Because of the dire fiscal situation, it seems some cut-backs to educational spending would be inevitable. The National Plan is pretty vague on education (amongst other things). Discussing the plan in the Irish Times Colm McCarthy remarked “The plan reflects successful lobbying to exempt the education budget from severe cuts. This is being justified in terms of the importance of holding with existing targets for pupil-teacher ratios, notwithstanding the dearth of evidence that reducing these ratios weakens educational outcomes in any measurable way.”
Is this really true? Well no. Few parameters in the economics of education have been so well studied as the effect of class size on educational outcomes. There are dozens and dozens of studies. So what’s the answer then? Well this is where it gets complicated. Firstly, we have no good evidence for Ireland that I am aware of. If this is what Colm McCarthy means then he is correct but then we don’t have any evidence on lots of things for Ireland and absence of evidence is not evidence of absence. What does the international evidence say then? The first complication is that one should not expect one answer. Primary schools are different from secondary schools, a class of 40 is different from one of 20 and Korea is not Bangladesh so variation in measured effects is to be expected. A further problem, which non academics may not care about but is important, is that methods for estimating these effects vary widely and this partly explains some of the variation.
The most well studied country is the US. The STAR experiment in Tennessee is generally considered a well designed study and points to significant benefits from smaller classes but in that case the reductions were big (around 9 pupils on average). A “natural experiment” in Connecticut came up with a “precisely estimated zero” effect (Hoxby). The famous Maimonides Rule study for Israel (Angrist & Lavy) found positive effects of smaller classes but similar work for the Netherlands found the opposite (papers by Levin, Dobbelstein et al). A cross country study using TIMSS data (Woessman & West) found a mixed bag of results. Some reviews of the evidence point to negligible effects over all (see the work by Eric Hanushek) while other meta-analyses point to clear benefits from reducing classes. So rather than a dearth of evidence there is too much of it or at least there is not enough consensus and you can pick a study to suit your prejudice (or “prior” to give it its scientific name).
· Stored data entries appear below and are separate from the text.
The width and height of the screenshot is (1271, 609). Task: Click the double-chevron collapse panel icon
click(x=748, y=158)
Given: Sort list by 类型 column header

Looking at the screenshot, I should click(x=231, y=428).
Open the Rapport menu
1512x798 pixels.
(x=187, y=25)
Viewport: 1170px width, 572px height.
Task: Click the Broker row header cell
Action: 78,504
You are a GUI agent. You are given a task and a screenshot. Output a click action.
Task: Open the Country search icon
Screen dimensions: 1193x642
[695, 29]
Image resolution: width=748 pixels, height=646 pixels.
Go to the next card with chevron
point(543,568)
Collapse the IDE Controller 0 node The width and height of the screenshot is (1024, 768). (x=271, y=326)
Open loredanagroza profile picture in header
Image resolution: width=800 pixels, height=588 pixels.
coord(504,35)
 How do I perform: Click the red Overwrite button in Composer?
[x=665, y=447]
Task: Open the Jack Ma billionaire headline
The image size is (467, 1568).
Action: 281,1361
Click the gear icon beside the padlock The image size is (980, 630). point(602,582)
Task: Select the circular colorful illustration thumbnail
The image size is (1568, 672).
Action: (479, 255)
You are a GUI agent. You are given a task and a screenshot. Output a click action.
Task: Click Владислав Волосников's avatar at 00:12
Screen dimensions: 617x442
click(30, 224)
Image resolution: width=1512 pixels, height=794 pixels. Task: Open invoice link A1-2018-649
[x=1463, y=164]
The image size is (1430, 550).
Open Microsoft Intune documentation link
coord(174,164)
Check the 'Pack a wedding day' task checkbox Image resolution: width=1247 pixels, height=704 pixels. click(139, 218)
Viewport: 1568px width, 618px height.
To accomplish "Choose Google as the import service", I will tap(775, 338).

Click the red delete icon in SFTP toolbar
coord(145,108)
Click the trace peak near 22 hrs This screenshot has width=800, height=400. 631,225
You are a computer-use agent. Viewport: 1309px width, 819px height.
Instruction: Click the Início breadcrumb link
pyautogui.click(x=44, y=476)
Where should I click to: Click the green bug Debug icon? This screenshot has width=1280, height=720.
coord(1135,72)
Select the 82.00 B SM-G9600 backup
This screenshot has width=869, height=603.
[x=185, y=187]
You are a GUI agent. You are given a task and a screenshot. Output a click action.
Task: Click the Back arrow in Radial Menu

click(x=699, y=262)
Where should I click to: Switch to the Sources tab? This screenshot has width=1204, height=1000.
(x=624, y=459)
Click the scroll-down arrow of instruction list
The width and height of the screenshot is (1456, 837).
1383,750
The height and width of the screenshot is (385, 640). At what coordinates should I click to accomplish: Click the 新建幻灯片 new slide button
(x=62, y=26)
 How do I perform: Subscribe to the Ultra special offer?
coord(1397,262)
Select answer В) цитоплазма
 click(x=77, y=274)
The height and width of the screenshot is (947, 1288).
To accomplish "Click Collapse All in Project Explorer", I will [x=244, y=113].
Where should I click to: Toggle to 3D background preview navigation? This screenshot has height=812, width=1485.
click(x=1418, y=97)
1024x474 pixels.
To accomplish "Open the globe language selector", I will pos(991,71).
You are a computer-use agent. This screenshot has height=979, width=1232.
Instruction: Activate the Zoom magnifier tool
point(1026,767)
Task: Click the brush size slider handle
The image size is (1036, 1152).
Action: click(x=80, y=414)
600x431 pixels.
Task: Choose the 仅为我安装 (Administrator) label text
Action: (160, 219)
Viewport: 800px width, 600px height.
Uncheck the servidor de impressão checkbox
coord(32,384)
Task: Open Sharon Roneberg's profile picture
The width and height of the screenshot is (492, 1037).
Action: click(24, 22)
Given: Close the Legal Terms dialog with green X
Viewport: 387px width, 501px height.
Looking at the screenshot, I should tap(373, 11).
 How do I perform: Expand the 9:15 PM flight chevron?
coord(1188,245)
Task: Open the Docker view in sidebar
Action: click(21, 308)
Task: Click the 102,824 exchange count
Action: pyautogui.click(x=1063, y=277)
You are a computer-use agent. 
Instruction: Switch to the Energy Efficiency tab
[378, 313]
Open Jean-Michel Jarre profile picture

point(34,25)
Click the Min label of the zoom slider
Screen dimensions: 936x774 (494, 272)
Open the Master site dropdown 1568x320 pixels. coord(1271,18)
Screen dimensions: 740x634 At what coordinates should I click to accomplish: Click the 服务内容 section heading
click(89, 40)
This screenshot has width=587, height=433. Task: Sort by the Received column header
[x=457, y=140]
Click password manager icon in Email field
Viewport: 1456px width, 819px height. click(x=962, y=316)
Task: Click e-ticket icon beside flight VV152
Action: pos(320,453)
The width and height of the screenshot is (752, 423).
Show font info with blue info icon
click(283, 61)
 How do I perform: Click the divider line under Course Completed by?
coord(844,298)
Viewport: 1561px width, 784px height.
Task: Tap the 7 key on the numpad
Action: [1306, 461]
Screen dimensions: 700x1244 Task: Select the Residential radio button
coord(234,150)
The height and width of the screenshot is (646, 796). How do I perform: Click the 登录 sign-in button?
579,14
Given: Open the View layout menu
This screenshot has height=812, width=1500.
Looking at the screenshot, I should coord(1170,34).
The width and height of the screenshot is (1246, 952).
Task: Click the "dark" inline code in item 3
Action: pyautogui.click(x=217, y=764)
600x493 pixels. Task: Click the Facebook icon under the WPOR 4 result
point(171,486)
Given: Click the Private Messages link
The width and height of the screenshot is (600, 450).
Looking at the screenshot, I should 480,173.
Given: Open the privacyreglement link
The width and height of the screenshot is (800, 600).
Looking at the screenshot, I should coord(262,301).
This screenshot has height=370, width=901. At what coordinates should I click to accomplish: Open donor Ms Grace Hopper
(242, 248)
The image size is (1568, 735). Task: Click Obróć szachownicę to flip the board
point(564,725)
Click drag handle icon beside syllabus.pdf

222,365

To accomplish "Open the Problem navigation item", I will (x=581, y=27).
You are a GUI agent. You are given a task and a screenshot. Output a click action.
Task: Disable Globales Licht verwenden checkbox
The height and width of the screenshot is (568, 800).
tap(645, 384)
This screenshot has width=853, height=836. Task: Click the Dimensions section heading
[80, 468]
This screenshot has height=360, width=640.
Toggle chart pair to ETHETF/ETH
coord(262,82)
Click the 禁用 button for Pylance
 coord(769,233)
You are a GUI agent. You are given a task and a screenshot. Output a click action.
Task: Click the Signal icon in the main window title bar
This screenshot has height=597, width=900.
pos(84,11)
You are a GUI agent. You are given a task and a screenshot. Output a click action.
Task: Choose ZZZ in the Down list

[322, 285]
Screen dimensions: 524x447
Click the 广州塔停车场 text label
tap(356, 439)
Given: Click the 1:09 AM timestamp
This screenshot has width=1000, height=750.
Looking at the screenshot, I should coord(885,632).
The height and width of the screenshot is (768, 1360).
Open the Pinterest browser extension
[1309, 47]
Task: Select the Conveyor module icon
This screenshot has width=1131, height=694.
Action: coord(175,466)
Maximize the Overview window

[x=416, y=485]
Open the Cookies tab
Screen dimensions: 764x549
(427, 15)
What’s striking about this literature is its near obsession with one variable, class size. Other measures of quality are almost entirely ignored. Ask yourself or someone else was their school good and they will quickly you reasons why it was or wasn’t. Class size tends not to be prominent a reason in my experience. This isn’t scientific but it does remind us that lots of things, some hard to measure, go into making a good school. One factor that everyone mentions is their teachers. Curiously, measuring the quality of teachers and the effect it has on outcomes does not feature much in the policy debates.
In the absence of clear evidence it probably makes sense that any damage from increased class effects is minimized by favouring more socially disadvantaged schools and those schools with the biggest class sizes.